Why does my glitch project have a file called .shrinkyaml and a folder called .pnpm/store/2

I noticed these files in my github repo after exporting to github. I think they have something to do with pnpm. However, I don’t use pnpm and would like these files to not take up unnecessary space in my github repository. These files don’t appear in my glitch project, so I can’t delete them. Github doesn’t allow me to delete 40 something files at once( underestimation). I am not sure what to do. Can someone help?

Hi @King-Knight-Mare, welcome to Glitch!

I’m not sure about .pnpm/store/2 - I don’t see those files in any of the few projects I looked at, but shrinkwrap.yaml is required by pnpm, which Glitch projects use by default. If you’re willing to share your project name I’d love to take a look at those files.

To eliminate those files from your git repo, you can add them to a .gitignore file and then in your project’s console (which you can see in the Status pane revealed by clicking the Status button below your project’s name in the left panel) you can run git rm shrinkwrap.yaml --cached and git rm .pnpm/ --cached and that will remove the files from your git repo.

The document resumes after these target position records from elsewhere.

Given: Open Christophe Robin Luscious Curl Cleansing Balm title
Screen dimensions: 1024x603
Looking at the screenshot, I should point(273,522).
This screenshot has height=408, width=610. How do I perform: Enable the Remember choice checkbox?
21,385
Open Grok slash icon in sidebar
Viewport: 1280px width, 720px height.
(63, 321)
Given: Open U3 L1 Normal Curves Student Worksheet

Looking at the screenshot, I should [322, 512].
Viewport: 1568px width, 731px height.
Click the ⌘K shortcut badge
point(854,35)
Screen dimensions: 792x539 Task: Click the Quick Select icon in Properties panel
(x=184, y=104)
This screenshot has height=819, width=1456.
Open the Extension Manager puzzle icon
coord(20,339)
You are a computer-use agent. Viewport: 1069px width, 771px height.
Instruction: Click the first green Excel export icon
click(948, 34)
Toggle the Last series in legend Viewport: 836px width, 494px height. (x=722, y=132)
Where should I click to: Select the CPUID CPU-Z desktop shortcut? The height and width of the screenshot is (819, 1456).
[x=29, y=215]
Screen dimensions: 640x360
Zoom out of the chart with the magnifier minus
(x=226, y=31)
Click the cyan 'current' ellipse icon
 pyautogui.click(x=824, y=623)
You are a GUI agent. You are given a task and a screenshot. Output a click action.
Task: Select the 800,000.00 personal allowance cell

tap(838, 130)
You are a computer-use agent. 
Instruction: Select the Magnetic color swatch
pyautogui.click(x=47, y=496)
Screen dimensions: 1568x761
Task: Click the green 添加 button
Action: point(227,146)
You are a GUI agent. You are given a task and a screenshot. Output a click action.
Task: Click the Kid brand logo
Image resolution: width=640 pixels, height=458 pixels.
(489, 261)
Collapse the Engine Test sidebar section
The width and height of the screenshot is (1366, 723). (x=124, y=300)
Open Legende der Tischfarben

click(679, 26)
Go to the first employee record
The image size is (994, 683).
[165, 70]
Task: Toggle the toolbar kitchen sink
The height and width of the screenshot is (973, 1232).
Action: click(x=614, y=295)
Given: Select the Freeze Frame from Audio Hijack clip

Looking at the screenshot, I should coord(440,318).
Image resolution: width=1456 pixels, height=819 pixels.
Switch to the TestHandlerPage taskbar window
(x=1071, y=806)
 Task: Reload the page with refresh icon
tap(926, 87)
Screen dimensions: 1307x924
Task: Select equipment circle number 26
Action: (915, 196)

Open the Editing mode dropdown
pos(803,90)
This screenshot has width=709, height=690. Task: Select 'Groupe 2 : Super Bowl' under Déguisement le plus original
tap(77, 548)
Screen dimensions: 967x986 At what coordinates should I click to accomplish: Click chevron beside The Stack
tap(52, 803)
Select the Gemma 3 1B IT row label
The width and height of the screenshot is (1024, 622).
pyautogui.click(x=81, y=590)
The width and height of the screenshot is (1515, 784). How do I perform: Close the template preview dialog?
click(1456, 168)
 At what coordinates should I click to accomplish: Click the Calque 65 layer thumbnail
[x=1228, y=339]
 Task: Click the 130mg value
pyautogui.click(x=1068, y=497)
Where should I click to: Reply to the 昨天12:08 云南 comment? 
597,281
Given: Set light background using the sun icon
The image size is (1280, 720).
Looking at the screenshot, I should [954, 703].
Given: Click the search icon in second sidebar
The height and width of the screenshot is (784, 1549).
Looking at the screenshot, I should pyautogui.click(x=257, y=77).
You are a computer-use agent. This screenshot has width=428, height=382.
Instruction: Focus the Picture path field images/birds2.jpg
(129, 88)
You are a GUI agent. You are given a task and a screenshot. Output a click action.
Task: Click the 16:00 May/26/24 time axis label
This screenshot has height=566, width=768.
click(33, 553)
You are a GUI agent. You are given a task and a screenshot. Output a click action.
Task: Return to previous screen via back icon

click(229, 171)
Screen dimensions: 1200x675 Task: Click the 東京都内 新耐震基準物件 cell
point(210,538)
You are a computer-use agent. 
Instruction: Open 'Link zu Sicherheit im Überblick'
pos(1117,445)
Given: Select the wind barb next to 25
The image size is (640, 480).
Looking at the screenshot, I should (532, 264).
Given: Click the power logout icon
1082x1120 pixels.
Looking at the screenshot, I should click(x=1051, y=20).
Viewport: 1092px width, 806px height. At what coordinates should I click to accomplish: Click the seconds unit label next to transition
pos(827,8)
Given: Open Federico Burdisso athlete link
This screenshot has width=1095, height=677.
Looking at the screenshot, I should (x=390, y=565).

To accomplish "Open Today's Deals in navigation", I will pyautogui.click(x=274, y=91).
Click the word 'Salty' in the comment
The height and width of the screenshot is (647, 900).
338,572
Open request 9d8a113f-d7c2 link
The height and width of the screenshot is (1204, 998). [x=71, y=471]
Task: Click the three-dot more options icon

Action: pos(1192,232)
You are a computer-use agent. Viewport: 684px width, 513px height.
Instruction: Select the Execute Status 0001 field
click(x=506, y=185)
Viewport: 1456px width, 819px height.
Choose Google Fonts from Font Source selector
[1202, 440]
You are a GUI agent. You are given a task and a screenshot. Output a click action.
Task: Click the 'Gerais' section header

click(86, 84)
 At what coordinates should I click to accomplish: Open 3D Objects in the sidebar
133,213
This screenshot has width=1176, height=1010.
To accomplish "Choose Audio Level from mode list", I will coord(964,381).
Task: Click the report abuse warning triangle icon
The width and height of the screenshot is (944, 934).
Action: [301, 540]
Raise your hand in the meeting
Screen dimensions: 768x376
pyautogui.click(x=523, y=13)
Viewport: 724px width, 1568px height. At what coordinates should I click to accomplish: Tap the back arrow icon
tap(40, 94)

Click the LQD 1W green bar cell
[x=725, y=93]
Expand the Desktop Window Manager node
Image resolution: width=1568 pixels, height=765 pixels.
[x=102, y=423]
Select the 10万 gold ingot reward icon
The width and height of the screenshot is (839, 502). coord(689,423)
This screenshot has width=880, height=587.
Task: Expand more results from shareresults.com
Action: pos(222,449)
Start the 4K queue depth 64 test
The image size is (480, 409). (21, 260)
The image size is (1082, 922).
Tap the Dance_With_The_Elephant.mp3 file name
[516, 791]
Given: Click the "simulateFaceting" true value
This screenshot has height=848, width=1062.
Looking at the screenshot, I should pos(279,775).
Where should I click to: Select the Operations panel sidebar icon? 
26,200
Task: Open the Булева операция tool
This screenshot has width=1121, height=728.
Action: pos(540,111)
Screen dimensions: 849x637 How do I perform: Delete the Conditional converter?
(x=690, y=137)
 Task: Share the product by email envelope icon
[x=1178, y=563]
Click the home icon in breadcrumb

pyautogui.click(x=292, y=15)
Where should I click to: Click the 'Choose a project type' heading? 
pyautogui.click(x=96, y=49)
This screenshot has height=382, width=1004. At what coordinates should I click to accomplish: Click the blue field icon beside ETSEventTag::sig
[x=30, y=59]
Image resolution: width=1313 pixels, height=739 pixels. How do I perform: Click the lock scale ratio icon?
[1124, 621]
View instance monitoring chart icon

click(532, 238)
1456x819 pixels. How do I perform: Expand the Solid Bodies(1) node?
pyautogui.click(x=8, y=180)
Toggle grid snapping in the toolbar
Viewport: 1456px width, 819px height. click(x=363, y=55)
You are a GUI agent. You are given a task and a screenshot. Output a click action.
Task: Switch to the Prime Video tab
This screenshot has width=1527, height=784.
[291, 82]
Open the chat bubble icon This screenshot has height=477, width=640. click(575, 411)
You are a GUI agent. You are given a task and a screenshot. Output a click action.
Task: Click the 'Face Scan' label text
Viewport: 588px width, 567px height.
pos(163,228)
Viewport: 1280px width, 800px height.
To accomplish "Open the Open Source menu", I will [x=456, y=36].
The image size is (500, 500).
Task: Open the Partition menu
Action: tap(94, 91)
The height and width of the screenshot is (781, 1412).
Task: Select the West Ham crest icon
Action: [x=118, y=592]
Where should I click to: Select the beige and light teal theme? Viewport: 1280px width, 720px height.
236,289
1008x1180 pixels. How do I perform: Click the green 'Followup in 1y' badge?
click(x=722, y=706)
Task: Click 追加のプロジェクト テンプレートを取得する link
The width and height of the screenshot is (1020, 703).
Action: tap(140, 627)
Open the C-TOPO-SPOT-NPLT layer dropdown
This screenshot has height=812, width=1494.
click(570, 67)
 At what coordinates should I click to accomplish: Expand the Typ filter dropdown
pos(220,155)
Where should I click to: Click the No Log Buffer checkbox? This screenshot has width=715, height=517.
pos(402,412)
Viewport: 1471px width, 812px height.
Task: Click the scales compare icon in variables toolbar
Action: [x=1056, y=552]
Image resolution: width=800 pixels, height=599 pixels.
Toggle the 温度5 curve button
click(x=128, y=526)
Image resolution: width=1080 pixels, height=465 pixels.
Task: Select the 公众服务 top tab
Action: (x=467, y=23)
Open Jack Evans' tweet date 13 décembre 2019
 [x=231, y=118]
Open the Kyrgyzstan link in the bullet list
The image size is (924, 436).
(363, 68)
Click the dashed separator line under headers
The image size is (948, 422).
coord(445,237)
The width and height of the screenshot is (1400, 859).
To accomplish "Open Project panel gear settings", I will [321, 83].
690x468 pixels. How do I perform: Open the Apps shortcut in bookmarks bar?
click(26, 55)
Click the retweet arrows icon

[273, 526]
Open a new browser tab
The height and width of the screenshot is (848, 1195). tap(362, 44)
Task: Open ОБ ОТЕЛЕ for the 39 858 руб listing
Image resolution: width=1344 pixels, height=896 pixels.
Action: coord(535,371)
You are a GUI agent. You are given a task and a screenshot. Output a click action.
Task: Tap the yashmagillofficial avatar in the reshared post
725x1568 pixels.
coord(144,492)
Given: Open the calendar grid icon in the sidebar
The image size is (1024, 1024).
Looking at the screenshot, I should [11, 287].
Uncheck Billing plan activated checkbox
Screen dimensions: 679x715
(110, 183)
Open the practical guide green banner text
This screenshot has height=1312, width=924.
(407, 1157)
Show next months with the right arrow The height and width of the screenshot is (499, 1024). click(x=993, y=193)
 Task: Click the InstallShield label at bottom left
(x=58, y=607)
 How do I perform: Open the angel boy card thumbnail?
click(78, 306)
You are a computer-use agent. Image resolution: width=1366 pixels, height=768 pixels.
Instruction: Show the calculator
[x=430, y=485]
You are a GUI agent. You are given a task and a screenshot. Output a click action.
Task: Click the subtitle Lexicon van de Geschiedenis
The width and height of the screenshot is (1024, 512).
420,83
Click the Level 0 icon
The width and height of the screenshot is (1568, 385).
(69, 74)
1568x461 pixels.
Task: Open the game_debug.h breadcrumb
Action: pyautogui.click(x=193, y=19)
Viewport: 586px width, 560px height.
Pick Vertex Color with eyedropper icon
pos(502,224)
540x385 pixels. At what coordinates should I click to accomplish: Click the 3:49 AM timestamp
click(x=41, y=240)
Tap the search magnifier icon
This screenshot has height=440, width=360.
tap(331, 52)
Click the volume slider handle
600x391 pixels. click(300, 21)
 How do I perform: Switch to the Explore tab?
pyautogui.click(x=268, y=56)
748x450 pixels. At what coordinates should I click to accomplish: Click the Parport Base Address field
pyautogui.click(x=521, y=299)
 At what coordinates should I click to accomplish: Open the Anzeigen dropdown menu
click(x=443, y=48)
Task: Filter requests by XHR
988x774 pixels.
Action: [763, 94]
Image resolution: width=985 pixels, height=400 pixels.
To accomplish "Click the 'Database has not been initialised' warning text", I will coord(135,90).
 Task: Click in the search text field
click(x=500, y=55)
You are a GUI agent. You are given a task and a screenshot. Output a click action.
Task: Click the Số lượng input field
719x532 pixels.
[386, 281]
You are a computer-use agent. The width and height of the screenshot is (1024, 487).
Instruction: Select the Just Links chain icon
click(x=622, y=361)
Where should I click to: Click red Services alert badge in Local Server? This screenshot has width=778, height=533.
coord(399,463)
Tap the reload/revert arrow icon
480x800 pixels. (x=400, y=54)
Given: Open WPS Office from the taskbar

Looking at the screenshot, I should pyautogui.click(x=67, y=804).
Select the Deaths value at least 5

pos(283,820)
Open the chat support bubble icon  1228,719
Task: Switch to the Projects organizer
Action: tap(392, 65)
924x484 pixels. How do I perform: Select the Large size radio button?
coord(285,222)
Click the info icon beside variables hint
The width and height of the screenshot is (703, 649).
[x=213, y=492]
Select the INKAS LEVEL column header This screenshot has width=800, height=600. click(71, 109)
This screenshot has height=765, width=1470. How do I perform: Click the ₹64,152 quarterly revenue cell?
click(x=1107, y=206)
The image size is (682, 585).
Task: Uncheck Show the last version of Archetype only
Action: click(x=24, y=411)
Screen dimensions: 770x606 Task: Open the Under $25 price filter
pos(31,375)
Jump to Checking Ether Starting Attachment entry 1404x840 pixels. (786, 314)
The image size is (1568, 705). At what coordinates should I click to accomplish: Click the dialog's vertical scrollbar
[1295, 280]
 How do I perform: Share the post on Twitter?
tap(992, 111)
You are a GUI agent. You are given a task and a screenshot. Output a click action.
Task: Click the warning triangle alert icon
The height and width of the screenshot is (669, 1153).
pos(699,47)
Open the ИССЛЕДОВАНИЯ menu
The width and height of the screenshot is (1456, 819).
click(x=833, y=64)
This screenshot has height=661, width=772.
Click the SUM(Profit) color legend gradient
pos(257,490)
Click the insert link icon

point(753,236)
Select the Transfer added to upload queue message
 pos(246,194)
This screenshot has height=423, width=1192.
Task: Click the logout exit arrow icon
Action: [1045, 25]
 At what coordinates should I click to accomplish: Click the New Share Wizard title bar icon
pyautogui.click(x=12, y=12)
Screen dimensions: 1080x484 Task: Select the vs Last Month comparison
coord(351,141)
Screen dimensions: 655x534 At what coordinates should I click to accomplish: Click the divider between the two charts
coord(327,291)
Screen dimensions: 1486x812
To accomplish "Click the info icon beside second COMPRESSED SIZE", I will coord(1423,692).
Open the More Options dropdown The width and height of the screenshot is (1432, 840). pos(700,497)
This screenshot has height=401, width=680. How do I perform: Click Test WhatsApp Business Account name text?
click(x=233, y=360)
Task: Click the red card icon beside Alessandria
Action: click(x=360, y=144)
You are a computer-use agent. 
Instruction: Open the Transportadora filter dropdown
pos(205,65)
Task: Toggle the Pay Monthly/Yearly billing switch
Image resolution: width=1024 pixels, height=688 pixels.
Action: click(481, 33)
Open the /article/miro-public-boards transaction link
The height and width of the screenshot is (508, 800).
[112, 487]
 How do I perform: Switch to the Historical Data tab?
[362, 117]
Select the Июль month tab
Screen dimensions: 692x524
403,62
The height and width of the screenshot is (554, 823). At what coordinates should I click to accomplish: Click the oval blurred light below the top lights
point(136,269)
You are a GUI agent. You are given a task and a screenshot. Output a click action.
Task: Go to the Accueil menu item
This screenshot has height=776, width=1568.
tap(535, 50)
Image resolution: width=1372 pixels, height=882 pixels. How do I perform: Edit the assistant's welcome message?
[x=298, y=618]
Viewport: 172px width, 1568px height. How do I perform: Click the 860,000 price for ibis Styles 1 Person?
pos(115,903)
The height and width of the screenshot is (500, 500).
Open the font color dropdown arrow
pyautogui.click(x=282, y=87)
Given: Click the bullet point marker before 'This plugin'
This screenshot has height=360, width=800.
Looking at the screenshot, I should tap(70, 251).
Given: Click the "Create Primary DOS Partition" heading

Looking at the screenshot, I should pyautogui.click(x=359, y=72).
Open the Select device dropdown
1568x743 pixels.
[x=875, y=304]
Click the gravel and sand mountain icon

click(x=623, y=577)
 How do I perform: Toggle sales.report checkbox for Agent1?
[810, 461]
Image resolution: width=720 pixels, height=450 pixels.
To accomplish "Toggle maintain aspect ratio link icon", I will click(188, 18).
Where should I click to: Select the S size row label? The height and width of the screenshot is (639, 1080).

The .pnpm folder isn’t visible in the editor because it’s a hidden file (in Linux files and folders whose names start with “.” are hidden) and aside from a few important exceptions the editor doesn’t display hidden files - again if you look in your project’s console and run ls -lA you’ll be able to see them.

Can I delete the folder from the console? My project is called ummmmmmmmmmmmm, evychat? or group chat? idks. Ok, yes. It’s called evychat!

Aha, you’re talking about .pmpn-store. I’m interested to know how that directory got there to be honest; I see that it appeared in this commit, but I don’t see anything else obvious in that commit that would have caused to appear suddenly, and I don’t see it in any of several of my own projects. Do you recall anything special around that time?

I’m also interested in what you mean by “I’m not using pnpm”. All recent Glitch projects use pnpm for package management; for instance I see that you’re using socket.io in this project; generally pnpm is what allows you to use that package.

To answer your question, yes, you can delete the folder in the console. I remixed the project and my remix is working without that folder, at least trivially, so it doesn’t seem like removing it will have any negative effects (and you can always rewind or roll back if it does).

What. . . Wait. You have access to my github repository? Also don’t people use npm as package manager?

Heh sorry to alarm you! In your project’s git repo there’s a note regarding where it was imported from that pointed me to your (public) github repo.

Projects now use pnpm, which does the same work as npm but stores modules in a shared directory, allowing them not to take up space in your project.

Ah, so instead of everyone having their own modules, if two people have the same module, they both use it?

Exactly! That way we don’t have 10,000+ copies of the Express module and it’s not taking up space in your project’s container.

Oh. Well if it’s not supposed to take up space in my project, why do I have that pnpm-store folder?

It’s a legacy of some old projects from the period when we were moving from npm to pnpm. It can definitely be deleted without any ill effects.

The problem isn’t deleting it, it’s how. How do I delete 40 something, probably more, files?

rm -rf .pnpm-store in the console should remove them from your project. Once the next Checkpoint has been committed, re-exporting to GitHub would get those changes into your remote.

Unless I’m misunderstanding what you mean?